Publisher: Bonnier Zaffre
Published: February 6th, 2020
Format: Hardcover, Kindle
Genre: Gothic Fiction, Historical Fiction
Today I am thrilled to be taking part in the blog tour for this phenomenal novel. Thank you to Tracy at Compulsive Readers Tours for the invitation to take part and to Bonnier Zaffre for my gifted copy of this book.
Two women, bound by a child, and a secret that will change everything….
London, 1754. Six years after leaving her illegitimate daughter Clara at London’s Foundling Hospital, Bess Bright returns to reclaim the child she has never known. Dreading the worst, that Clara has died in care, she is astonished when she is told she has already claimed her. Her life is turned upside down as she tries to find out who has taken her little girl – and why.
Less than a mile from Bess’s lodgings in the city, in a quiet, gloomy townhouse on the edge of London, a young widow has not left the house in a decade. When her close friend – an ambitious young doctor at the Foundling Hospital – persuades her to hire a nursemaid for her daughter, she is hesitant to welcome someone new into her home and her life. But her past is threatening to catch up with her and tear her carefully constructed world apart.
From the bestselling author of The Familiars comes this captivating story of mothers and daughters, class and power, and love against the greatest of odds…
Ms. Halls has once again created a masterpiece. The Foundling is a lush, enthralling and lingering read that left me speechless. It is very different from her debut novel, The Familiars, but again Halls has infused this story with her exquisite, pitch-perfect prose, luring me in slowly until the world outside this novel no longer existed.
The story is narrated by Bess and Alexandra, two very different women from two very different walks of life, and begins on a cold night in November 1747 when Bess, an impoverished shrimp hawker, arrives at the London Foundling Hospital with her newborn daughter, Clara. Unable to raise her she has come for the monthly raffle to try and give her child a chance of survival. When Clara is accepted, Bess vows to one day return and claim back her little girl, leaving behind a token of half a heart made out of whalebone and carved with their initials so she can be identified. Six years later she finally has enough money saved to return but is told that Clara was claimed the day after being left. And that she was the one who claimed her…
I don’t want to say much more about the plot as part of the beauty of this book is discovering it as you go along. We know that Clara/Charlotte was taken, so the mystery is why. When the story shifts to Alexandra’s dark, gloomy townhouse that is more like a prison full of fear than a home, we slowly begin unravelling the complex motivations that led to her being taken and discovering if Bess will be reunited with her daughter.
The two narrators are very different women at opposite ends of the social spectrum. Both were richly drawn and felt sympathetic and relatable.
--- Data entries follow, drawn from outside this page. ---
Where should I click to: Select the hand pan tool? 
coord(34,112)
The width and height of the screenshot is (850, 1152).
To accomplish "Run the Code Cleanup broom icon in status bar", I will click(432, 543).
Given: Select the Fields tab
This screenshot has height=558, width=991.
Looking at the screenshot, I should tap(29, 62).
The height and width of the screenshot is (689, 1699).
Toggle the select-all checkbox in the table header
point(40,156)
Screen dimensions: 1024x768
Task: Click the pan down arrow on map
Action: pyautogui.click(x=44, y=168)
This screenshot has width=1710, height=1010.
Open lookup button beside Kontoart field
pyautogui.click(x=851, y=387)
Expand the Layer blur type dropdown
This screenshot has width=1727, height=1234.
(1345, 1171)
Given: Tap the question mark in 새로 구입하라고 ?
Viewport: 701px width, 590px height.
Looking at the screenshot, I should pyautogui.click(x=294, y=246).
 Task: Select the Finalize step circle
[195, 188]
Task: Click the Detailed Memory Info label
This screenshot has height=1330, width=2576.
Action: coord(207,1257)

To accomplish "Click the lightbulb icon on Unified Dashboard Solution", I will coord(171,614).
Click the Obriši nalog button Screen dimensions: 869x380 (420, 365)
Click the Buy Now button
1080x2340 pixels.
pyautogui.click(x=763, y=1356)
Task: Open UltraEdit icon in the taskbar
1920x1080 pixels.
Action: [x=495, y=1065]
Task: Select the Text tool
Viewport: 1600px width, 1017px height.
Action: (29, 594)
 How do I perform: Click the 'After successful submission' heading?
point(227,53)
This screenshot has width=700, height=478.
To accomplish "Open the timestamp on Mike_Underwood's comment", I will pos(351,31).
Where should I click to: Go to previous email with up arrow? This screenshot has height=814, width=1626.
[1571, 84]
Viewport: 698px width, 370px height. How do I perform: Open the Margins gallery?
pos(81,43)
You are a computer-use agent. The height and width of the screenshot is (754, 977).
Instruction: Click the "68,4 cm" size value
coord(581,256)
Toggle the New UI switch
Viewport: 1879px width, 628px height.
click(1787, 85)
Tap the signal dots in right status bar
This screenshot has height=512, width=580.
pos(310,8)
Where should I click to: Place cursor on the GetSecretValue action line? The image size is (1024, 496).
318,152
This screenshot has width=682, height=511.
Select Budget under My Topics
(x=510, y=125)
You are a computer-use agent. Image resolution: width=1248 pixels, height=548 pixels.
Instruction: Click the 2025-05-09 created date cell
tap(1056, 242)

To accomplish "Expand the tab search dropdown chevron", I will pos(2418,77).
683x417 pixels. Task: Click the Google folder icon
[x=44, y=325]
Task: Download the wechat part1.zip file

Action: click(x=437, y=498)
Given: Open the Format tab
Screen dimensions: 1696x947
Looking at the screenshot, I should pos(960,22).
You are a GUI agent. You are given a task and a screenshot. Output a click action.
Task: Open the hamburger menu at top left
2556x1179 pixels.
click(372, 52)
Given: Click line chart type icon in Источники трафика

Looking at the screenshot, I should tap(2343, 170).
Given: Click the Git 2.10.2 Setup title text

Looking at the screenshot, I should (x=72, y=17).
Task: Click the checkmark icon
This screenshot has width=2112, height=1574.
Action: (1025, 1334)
It was fascinating to read their diverse views on life and motherhood and how differently they dealt with the problems life has thrown their way. Though I wanted Bess to be reunited with her daughter properly, I also could never fully get behind either woman in their battle for the child as they both loved her, wanted what they thought was best and there would be no winners, only losers in this battle. With Clara/Charlotte facing heartache and loss whatever the outcome was. Ultimately the story became more of an exploration of what it really means to be a mother, to want what’s best for your child and what matters most when raising them.
Halls is a true storyteller who makes reading this book an immersive experience. Her imagery made me feel like I was in The Foundling Hospital with Bess and the other women, in Alexandra’s gloomy townhouse, that I walked the dank, dirty and filthy streets of Georgian London and could smell the decay. I could feel Bess’s anguish as she’s forced to hand over her child, her determination to get her back, Alexandra’s anxieties and fear and was waiting with bated breath as the tension mounted. She illuminates the huge inequalities between the have and have nots and examines mental health problems at a time they aren’t recognised or understood.
Utterly magnificent, heart-rending, compelling and cleverly executed, The Foundling is a superior work of gothic fiction. She has created a tender, restrained masterpiece that I have no doubt will have a place in my top 10 books of 2020. This is one you don’t want to miss. READ IT NOW!
ABOUT THE AUTHOR:
Stacey Halls grew up in Rossendale, Lancashire, as the daughter of market traders. She studied journalism at the University of Central Lancashire and moved to London aged 21. She was media editor at The Bookseller and books editor at Stylist.co.uk, and has also worked as a journalist for Psychologies, the Independent and Fabulous magazine. TV rights of The Familiars shave been sold to The Bureau production company.
Bought in a nine-way auction, The Familiars was received with much praise and is nominated for an HWA award.